GABRIEL
Had I just heard her correctly? Now that all her attempts to boss me around weren’t working, the little human wanted to hire me to find her sister? I snorted and then burst into full-on, belly-heaving laughter. “Oh my god.” My arms wrapped around my middle; I was laughing so hard my stomach hurt. “You’re joking right? Tell me you’re joking.”
Mikah glared at me from his place glued against the door. “Shut up, Gabriel. You made me lose my count.” He listened in again. “You’re lucky the guards weren’t right by the door. You would have completely blown our cover!”
I just cackled in response.
“Shut. Up,” he hissed again before resuming his count of guards’ footsteps on the other side of the door. “One, two, three…”
Tabitha glowered at me and braced her hands on her hips…like an angry little doll. “What, pray tell, is so funny?”
I wiped my eyes, one last chuckle slipping through my lips. “Would you like a comprehensive list?” Man, I’d needed that laugh. Maybe this pesky girl wasn’t so useless after all. We could keep her around for comedic relief in the interim, at the very least. Mikah probably didn’t even know what comedic relief was.
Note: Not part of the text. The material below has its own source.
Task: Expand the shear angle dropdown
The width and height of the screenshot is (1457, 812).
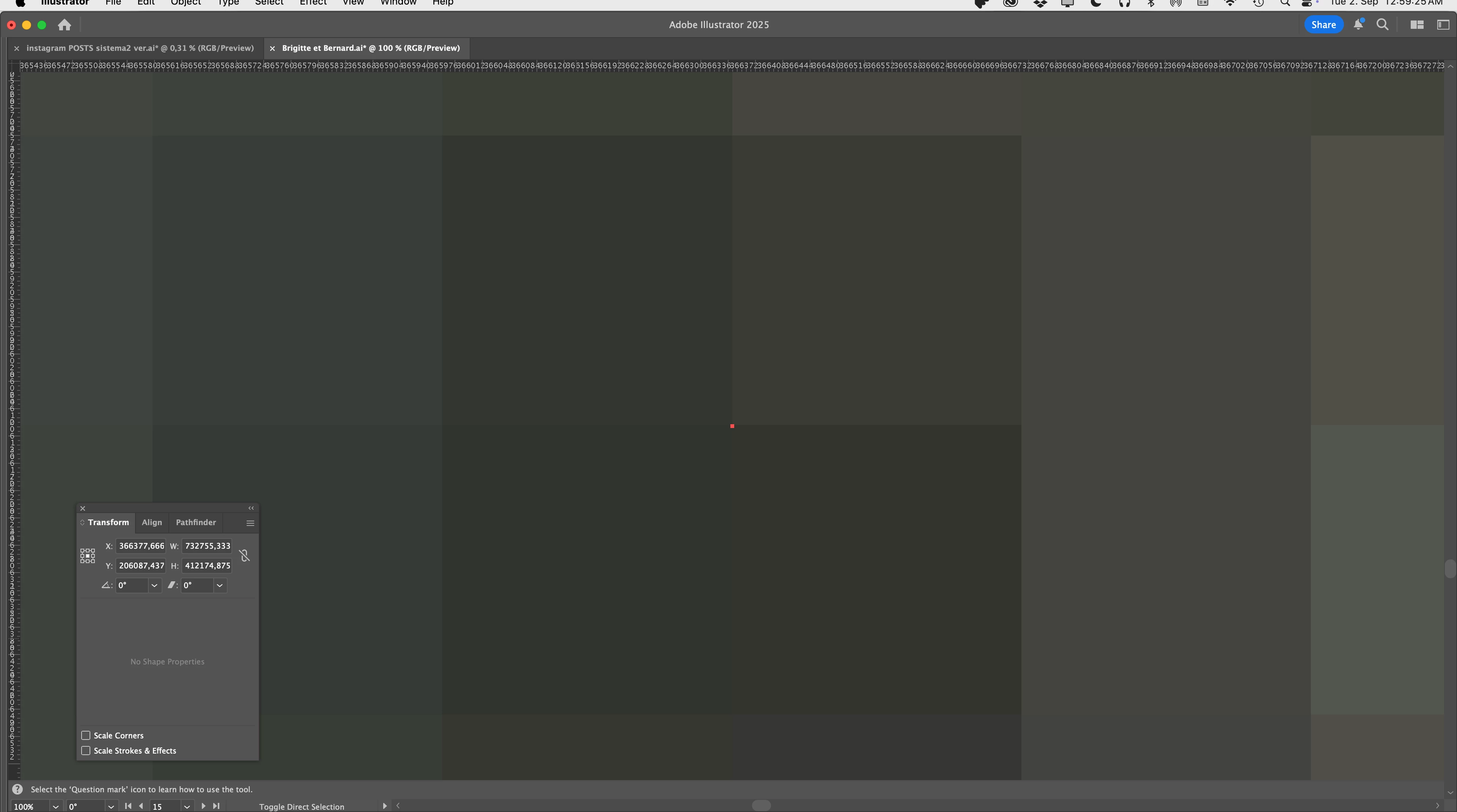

“I’m serious,” she said. “You don’t want to help me for free? Fine. Then how much do you charge?”
I looked her up and down and shook my head. “You couldn’t possibly afford me.”
She stared me dead in the eye. “Try me.”
“Okay.” I shrugged. “One million dollars to find your sister.” I barely kept my poker face intact. One million dollars was well beyond my starting rate. I mean, I was good, but I wasn’t that good. My former clients had described me as “impulsive, dangerous, prone to causing collateral damage”—that kind of stuff. If I had a Google review, it’d probably be a solid 3.8. But, of course, she didn’t need to know that. And since I had less than zero interest in helping this human do anything, there was no harm in inflating my quote by a few…hundreds of thousands of dollars.
But Tabitha didn’t even blink. “Do you want a check or wire transfer?”
Was she…serious? I almost had to check that Mikah hadn’t accidentally bitten me, it was like all the blood had drained out of my body. “Excuse me?”
“Your fee for helping me find my sister. How do you want it?”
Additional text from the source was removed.